Un estado de excepción permanente no sustituye una estrategia de seguridad. Es un riesgo para la democracia, no una garantía de seguridad sostenible.

Sus recetas económicas también se quedan cortas. Las rebajas tributarias para medianas y grandes empresas pueden sonar atractivas, pero en una economía fuertemente exportadora y sin una estrategia clara de diversificación o innovación, su impacto es limitado. No crean nuevos sectores productivos y debilitan a un Estado que, precisamente, debería liderar la modernización del país.

Las propuestas de Jara: menos vistosas, pero más sólidas

La propuesta de Jara de un salario vital suena menos llamativa, pero tiene fundamentos económicos. Salarios más altos fortalecen la demanda interna, y la experiencia internacional —incluida Alemania— muestra que los temidos efectos negativos sobre el empleo suelen ser bastante menores.

Su enfoque en seguridad tampoco apuesta por el gesto grandilocuente, sino por una combinación de prevención, integración social y persecución penal efectiva. Menos espectacular, sí, pero probadamente más eficaz a mediano y largo plazo.

El problema es que esa perspectiva de largo aliento choca con una ciudadanía agotada tras años de bloqueos políticos e incertidumbre.

Lo que Chile debe decidir ahora

Si gana Jara, se abre un camino para avanzar en reformas sociales —quizá no grandes saltos, pero sí de manera sostenida.
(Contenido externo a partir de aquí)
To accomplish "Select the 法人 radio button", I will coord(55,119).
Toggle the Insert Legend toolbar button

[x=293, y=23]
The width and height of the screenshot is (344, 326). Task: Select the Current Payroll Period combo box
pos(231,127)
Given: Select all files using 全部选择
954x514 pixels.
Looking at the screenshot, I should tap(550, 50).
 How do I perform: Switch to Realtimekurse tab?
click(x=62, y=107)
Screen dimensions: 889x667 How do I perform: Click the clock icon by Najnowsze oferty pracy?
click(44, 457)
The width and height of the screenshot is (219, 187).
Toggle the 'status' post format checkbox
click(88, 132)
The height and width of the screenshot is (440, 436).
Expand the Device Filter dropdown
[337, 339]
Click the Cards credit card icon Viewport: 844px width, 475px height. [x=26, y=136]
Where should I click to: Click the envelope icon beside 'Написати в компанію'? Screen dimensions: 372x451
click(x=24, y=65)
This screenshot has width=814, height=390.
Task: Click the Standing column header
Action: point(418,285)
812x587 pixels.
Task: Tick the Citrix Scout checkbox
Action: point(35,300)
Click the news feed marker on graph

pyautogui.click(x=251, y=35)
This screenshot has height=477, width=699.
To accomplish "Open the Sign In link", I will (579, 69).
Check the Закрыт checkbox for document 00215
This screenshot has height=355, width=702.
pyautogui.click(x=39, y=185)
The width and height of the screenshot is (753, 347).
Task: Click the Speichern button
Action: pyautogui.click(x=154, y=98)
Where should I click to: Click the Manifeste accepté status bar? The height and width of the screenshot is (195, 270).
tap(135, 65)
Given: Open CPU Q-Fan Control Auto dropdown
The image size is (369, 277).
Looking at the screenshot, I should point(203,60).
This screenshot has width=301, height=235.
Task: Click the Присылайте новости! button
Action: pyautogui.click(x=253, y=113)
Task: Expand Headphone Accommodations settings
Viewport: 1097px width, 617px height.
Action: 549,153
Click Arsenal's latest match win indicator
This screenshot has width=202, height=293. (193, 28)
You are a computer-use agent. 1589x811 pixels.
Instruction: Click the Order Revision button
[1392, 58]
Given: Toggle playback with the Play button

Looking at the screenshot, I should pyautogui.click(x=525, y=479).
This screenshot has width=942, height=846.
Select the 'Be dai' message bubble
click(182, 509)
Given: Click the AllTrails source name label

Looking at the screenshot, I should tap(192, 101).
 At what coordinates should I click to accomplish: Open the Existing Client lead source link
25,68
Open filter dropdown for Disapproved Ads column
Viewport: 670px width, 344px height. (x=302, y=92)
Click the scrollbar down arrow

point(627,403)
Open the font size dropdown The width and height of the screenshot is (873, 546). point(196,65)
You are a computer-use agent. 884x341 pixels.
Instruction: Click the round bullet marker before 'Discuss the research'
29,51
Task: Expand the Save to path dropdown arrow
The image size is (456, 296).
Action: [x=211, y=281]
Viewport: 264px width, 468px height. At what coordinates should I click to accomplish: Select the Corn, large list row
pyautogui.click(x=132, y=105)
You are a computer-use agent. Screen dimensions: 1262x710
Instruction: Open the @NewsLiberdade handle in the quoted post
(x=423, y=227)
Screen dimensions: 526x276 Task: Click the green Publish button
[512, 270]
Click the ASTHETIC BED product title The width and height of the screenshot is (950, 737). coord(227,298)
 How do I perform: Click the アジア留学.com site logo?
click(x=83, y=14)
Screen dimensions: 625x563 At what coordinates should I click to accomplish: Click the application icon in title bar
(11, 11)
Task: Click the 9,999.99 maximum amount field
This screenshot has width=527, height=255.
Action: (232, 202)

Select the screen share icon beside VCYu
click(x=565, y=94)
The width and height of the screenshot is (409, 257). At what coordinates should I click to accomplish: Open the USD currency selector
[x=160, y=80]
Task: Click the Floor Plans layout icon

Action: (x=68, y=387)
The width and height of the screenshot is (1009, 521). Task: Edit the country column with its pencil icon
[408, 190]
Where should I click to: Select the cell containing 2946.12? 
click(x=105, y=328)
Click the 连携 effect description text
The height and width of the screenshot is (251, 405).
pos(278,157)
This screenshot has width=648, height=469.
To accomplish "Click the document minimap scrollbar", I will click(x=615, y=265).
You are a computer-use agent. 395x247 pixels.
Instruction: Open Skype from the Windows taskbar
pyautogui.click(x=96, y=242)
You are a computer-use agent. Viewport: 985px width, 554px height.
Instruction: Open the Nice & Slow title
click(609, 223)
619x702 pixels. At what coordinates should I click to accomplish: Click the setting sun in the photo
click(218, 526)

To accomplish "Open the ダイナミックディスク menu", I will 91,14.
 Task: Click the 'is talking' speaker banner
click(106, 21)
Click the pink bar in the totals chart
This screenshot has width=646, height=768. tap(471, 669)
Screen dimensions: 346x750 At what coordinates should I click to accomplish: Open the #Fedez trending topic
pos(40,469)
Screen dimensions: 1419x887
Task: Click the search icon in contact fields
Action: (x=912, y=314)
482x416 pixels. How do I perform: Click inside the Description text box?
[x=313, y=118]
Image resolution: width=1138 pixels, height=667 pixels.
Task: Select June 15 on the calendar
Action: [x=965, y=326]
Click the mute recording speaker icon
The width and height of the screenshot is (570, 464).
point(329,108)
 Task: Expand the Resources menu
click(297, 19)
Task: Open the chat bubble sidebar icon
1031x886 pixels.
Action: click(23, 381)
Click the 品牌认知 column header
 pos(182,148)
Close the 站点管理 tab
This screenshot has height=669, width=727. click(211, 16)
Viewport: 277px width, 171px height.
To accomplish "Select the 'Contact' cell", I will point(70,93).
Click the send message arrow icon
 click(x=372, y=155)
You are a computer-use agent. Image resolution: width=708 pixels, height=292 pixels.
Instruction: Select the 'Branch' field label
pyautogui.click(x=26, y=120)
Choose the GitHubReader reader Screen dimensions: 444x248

Si gana Kast, el país se expone a un rumbo cuyos efectos en seguridad y economía son inciertos y que, además, tensionaría principios democráticos básicos.

Sus vínculos con actores de la ultraderecha latinoamericana y europea, y su alianza con la PNL, son señales de alerta. Que en la noche electoral agradeciera primero a Dios y no a sus votantes o a su equipo no fue casualidad: refleja una política que recurre a la legitimidad divina antes que a las reglas humanas y democráticas.

Los comunistas chilenos, con todas sus tensiones internas, han respetado históricamente las instituciones y los procedimientos democráticos. Kast, en cambio, sitúa el orden y la seguridad en el centro de su oferta política. En tiempos de incertidumbre, los votantes deben recordar que el deseo de seguridad no puede hacerles perder de vista el valor del orden democrático —ese orden menos estridente, pero infinitamente más protector. Porque, al final, lo “seguro” no siempre ofrece seguridad — una lección que ni Alemania desconoce.